ドキュメンタリー映画「太陽の塔」感想。
「太陽の塔」を主題として、岡本太郎の思想が様々な分野の専門家によって語られる映画です。
章立てはこんな感じ。
1.EXPO 万博
2.CREATION 創造
3.TARO 太郎
4.ORIGIN 起源
5.SYSTEM 支配
6.MYTH 神話
7.RESONANCE 共鳴
8.MANDALA 曼荼羅
9.GIFT 贈与
・・・
1970年大阪万博、テーマは「人類の進歩と調和」。
展示物は宇宙船、ロボット、動く歩道。万能の科学技術が、貧困も環境問題も不平等も解決する。
万博は、来るべき幸福な21世紀をデモンストレーションする場だった。
岡本太郎はこの思想を真っ向から否定する。科学技術の発展と、人類の幸福は無関係と考えている。
そして、未来志向、技術礼賛の対極に位置する「太陽の塔」を創った。
太陽の塔は、生命のイメージに満ちている。姿形からして巨大な生き物のようだ。
胎内は鮮血の赤で塗られており、生物の進化を示した、生命の樹と呼ばれるモニュメントが生えている。
万博会場で異質な存在であり、明らかに調和を破壊している。しかし、妥協に妥協を重ねた調和に何の意味があるのか。
憎まれてもいい、嫌われてもいいと思い、正反対のものがぶつかり合うことが必要と太郎は考える。
技術文明を抱きかかえられるような、新たな神話を作ろうとした。
・・・
自分が科学という言葉を初めて意識したのは、ドラえもんだった。
時々、タイムマシンに乗って22世紀の世界へ里帰りする話があるが、そんな話は特に好きだった。
超高層ビルが立ち並び、車が空を飛ぶ未来都市にわくわくした。
そんなわけで、科学は人を幸せにする、ポジティブなものだという考えを、いまだに持っている。
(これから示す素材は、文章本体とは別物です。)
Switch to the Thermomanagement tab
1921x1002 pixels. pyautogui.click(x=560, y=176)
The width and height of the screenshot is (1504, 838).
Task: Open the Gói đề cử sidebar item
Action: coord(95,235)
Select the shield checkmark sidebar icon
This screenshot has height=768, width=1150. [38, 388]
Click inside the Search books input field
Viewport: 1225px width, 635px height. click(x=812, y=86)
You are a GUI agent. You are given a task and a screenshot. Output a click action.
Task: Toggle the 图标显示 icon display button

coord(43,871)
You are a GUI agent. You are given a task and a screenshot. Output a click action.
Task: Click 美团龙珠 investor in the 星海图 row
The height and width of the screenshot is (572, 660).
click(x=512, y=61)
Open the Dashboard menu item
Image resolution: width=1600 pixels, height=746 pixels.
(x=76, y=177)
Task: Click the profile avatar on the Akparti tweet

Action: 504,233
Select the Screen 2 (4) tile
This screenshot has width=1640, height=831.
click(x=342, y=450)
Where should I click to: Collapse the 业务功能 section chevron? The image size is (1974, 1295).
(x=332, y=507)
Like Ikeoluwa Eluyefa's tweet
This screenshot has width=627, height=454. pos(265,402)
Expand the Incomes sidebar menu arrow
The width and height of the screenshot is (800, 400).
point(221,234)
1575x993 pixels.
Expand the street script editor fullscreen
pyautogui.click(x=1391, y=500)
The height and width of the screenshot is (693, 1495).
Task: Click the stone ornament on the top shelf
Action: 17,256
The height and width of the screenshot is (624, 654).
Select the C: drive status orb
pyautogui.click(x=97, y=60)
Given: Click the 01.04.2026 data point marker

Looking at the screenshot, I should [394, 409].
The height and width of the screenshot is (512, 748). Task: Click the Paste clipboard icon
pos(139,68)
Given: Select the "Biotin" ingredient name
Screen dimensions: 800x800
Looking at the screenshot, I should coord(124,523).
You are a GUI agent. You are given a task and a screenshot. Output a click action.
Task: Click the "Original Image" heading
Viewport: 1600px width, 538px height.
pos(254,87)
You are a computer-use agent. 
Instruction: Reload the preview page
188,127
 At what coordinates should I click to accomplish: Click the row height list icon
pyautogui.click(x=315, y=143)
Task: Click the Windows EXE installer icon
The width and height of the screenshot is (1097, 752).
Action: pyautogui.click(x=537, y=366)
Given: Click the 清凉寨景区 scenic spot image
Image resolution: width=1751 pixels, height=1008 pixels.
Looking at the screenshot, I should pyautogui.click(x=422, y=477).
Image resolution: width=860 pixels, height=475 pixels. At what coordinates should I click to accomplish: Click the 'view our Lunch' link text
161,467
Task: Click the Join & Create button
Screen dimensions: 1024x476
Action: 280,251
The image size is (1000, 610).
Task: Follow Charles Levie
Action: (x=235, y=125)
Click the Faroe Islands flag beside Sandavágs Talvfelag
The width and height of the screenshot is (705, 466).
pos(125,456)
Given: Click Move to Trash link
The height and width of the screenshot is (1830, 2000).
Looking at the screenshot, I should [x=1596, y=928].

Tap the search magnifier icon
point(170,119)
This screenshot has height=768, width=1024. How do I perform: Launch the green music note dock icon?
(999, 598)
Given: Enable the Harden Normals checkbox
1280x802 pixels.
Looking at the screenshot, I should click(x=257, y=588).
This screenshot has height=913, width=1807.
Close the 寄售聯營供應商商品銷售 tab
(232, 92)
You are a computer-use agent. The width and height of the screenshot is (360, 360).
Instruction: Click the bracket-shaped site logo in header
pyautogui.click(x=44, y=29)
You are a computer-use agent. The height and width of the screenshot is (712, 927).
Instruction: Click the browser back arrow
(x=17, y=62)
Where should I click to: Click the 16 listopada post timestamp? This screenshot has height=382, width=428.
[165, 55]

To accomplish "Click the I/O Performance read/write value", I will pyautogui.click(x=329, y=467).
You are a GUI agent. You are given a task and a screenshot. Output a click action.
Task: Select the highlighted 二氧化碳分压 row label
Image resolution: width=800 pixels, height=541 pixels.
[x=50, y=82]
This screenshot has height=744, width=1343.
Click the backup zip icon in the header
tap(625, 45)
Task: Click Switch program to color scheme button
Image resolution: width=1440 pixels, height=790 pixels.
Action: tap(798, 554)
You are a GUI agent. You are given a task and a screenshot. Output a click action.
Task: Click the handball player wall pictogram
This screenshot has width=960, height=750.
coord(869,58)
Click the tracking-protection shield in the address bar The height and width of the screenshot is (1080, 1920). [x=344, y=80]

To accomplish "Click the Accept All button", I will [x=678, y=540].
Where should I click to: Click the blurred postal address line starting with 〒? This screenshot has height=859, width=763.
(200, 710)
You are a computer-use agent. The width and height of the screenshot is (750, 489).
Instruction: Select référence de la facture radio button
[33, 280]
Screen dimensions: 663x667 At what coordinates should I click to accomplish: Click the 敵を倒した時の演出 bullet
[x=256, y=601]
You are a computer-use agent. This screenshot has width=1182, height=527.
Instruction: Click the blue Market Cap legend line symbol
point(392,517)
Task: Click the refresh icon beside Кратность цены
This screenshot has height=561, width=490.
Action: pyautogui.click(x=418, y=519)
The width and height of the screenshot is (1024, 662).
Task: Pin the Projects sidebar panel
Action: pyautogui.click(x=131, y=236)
科学のおかげで、健康で、清潔で、安全に暮らしている。
自分のような凡人には、これを真っ向から否定することはできない。
でも、3.11の後、岡本太郎の思想がすごく身に迫ってくるのも確かだと思った。
・・・
話が拡散しがちだったり、原子力利用に関する部分が不自然に長かったり、ちょっとわからないとこもあったけど、面白かった。
音楽、画もかっこよくて、アキラとかエヴァが好きならびびっとくると思う。
コロナが落ち着いたら生で見てみたい。